**Your instructions**
Pick up at the line with "The height and width of the screenshot is (1007, 1024).". Write it out exactly, along with each later line through the end of the data, and nothing more.

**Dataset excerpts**

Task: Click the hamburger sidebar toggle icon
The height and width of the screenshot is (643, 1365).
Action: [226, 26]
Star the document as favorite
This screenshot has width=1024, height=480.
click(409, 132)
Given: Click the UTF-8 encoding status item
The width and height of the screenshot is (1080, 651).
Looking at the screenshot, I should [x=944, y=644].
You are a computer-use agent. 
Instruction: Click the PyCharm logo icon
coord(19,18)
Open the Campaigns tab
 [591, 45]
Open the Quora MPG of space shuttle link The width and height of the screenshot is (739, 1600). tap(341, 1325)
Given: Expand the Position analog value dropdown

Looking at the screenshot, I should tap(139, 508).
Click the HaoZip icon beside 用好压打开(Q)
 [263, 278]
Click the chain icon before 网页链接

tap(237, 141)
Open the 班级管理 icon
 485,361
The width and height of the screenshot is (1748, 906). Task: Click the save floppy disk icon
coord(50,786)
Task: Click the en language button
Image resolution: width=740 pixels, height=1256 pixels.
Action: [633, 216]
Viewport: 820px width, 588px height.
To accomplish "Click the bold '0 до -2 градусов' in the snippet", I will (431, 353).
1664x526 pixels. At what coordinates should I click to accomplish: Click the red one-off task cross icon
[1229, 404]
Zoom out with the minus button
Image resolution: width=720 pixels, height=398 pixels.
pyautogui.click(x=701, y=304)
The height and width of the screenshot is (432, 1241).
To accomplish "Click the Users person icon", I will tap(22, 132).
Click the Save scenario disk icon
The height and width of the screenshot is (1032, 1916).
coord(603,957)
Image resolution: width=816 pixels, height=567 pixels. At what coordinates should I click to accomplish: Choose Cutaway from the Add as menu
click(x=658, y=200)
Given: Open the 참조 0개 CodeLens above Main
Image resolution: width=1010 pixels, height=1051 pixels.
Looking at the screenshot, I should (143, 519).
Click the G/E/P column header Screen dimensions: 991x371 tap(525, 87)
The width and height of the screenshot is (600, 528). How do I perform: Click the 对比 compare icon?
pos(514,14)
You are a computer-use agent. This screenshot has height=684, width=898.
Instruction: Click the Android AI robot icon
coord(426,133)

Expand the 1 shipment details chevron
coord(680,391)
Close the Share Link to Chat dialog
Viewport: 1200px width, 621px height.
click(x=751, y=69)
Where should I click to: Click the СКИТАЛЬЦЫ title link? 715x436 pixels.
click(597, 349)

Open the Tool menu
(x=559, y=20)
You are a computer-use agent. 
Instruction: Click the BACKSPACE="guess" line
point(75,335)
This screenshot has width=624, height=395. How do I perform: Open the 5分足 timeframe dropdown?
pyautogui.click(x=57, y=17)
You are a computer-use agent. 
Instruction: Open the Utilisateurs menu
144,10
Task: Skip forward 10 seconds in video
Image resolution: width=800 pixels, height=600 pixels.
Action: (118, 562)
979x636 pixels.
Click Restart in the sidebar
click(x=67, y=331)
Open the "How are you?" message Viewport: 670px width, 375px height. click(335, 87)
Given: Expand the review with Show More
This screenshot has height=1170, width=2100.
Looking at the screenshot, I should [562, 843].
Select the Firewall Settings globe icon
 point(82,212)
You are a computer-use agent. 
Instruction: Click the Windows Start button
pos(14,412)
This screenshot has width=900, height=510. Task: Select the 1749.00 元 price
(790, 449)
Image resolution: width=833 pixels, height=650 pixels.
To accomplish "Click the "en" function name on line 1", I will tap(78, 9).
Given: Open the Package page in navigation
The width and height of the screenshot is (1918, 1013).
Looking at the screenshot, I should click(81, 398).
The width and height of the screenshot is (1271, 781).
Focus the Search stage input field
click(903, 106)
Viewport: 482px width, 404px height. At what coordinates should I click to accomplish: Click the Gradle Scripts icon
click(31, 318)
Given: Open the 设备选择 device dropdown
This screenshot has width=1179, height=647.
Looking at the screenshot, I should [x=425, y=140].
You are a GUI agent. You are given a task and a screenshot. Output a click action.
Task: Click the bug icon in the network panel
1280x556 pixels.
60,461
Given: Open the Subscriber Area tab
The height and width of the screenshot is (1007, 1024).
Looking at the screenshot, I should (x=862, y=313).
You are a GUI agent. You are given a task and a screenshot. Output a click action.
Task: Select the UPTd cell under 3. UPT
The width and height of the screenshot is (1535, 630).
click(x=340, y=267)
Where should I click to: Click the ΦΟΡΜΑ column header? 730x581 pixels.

**Problem solution**
The height and width of the screenshot is (1007, 1024).
Looking at the screenshot, I should (x=862, y=313).
You are a GUI agent. You are given a task and a screenshot. Output a click action.
Task: Select the UPTd cell under 3. UPT
The width and height of the screenshot is (1535, 630).
click(x=340, y=267)
Where should I click to: Click the ΦΟΡΜΑ column header? 730x581 pixels.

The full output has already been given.